Salah satu masalah yang mengintai rencana pengeboran sumur gas TG-1, TG-2, dan TG-4 itu adalah penurunan tanah (land subsidence). “Selama kami meneliti pada 2006-2010, penurunan tanah di pinggir Jalan Raya Porong lebih dari dua meter,” kata Ketua Tim Amien Widodo kepada Tempo, Rabu, 20 Januari 2016.
Amien yang juga Ketua Pusat Studi Kebumian, Bencana dan Perubahan Iklim ITS itu mengungkapkan, penurunan tanah di pinggir jalan arteri Porong tak terasa lantaran selalu diuruk. “Di luar tanggul, tanah bahkan menurun antara 0,5 meter hingga 1 meter.” Sedangkan tanah di tanggul cincin yang kini hilang, turun lebih dari 20 meter. Dulunya, tanggul cincin setinggi 21 meter dengan diameter 600 meter.
Penurunan tanah akibat semburan lumpur terjadi sekitar 1-2 sentimeter setiap bulan. Hal itu berdasarkan data yang pernah dipaparkan pakar geomatika yang juga meneliti sejak tahun 2006, Teguh Hariyanto di kantor Tempo biro Surabaya, Selasa 26 Mei 2015. Penurunan tanah akhirnya berdampak pada kemunculan gelembung-gelembung di sekitar area semburan. “Meski ada yang aktif, ada yang sudah mati.”
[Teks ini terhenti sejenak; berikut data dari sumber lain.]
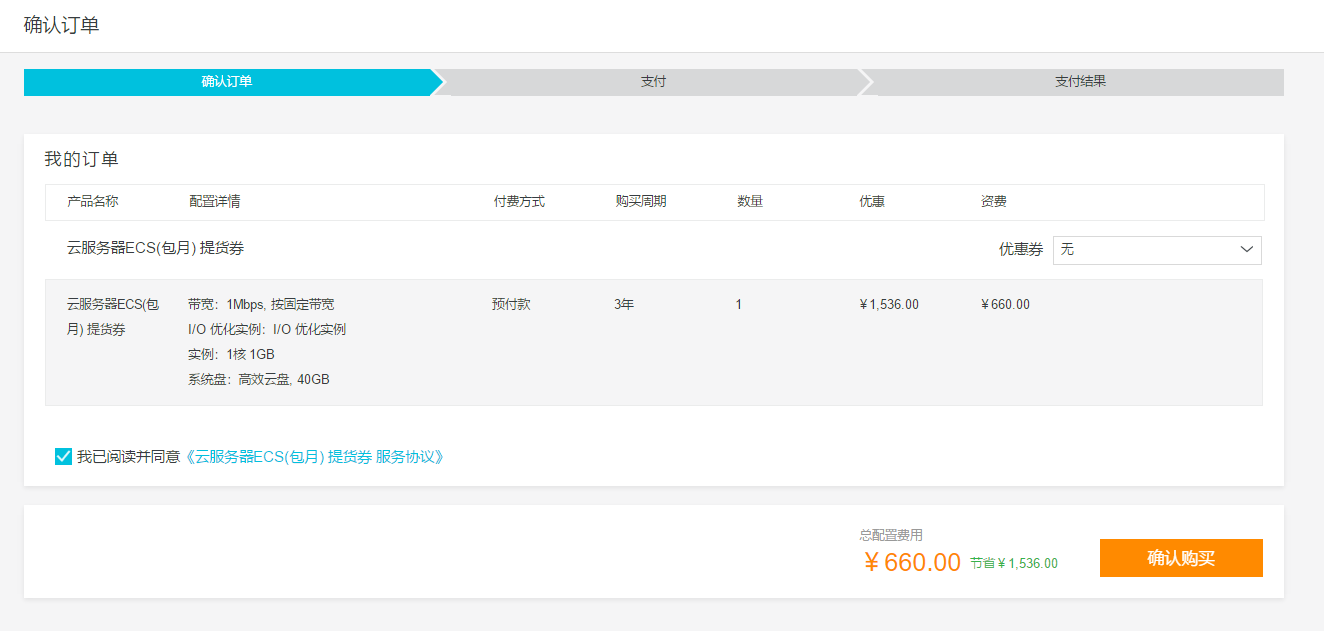Select the 支付 progress step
Sejak 2011, tanggul tambahan di utara bekas area semburan sumur Banjar Panji I milik Lapindo Brantas itu sudah seluas 82 hektare. Ketinggian tanggul di sana, kata Teguh, sudah mencapai 6 meter. “Ini artinya setiap tahun lumpur Lapindo memakan lahan baru sekitar 20 hektare.”
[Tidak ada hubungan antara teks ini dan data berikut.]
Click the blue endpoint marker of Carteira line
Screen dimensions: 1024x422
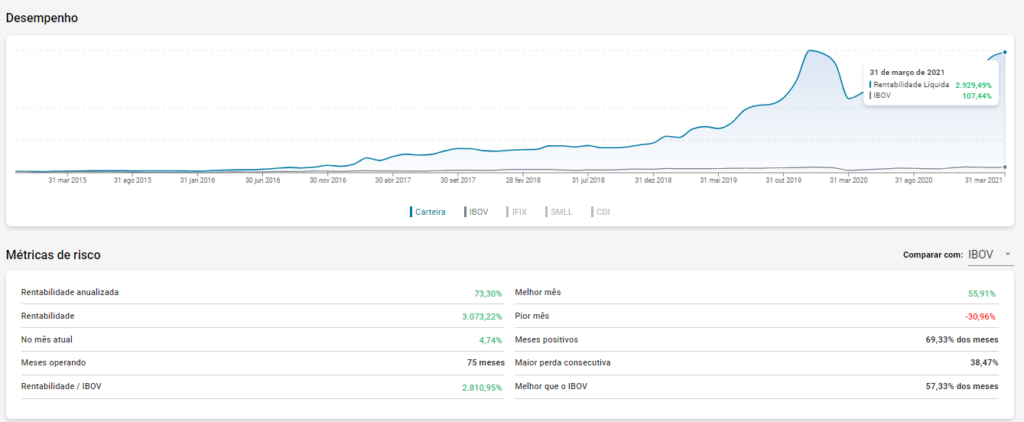coord(1004,51)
Tanggul pun selalu terancam jebol karena kontur yang rawan penurunan. “Karena di sekitarnya, kontur yang berwarna merah itu, adalah distribusi penurunan tanah,” ujar dia yang ditunjuk sebagai pemimpin kelompok pengukuran geomatika atau geodesi itu.
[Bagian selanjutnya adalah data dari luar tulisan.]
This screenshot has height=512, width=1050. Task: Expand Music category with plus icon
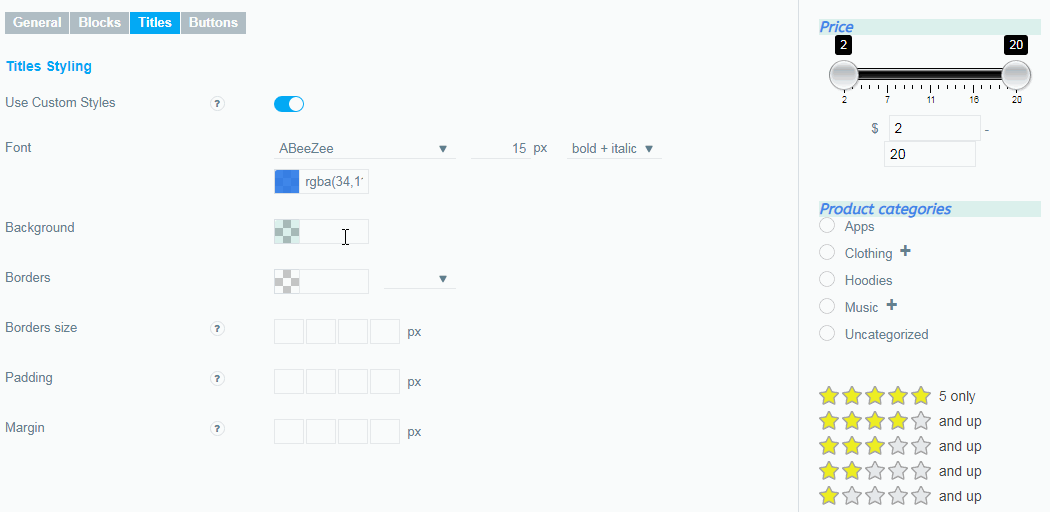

Teguh mengakui semburan lumpur kini tak sederas sebelumnya. Pada Juli 2006, volume semburan lumpur diperkirakan mencapai 43.000 m3/hari. Peningkatan sempat terjadi hingga 3,5 kali lipat pada September-Oktober 2006 yakni 152.000 m3/hari. “Sepanjang 2006-2011, BPLS mengatakan pihaknya bisa membuang lumpur 30 persen. Akibatnya, sekarang rata-rata volume kurang lebih 70.000 meter kubik.”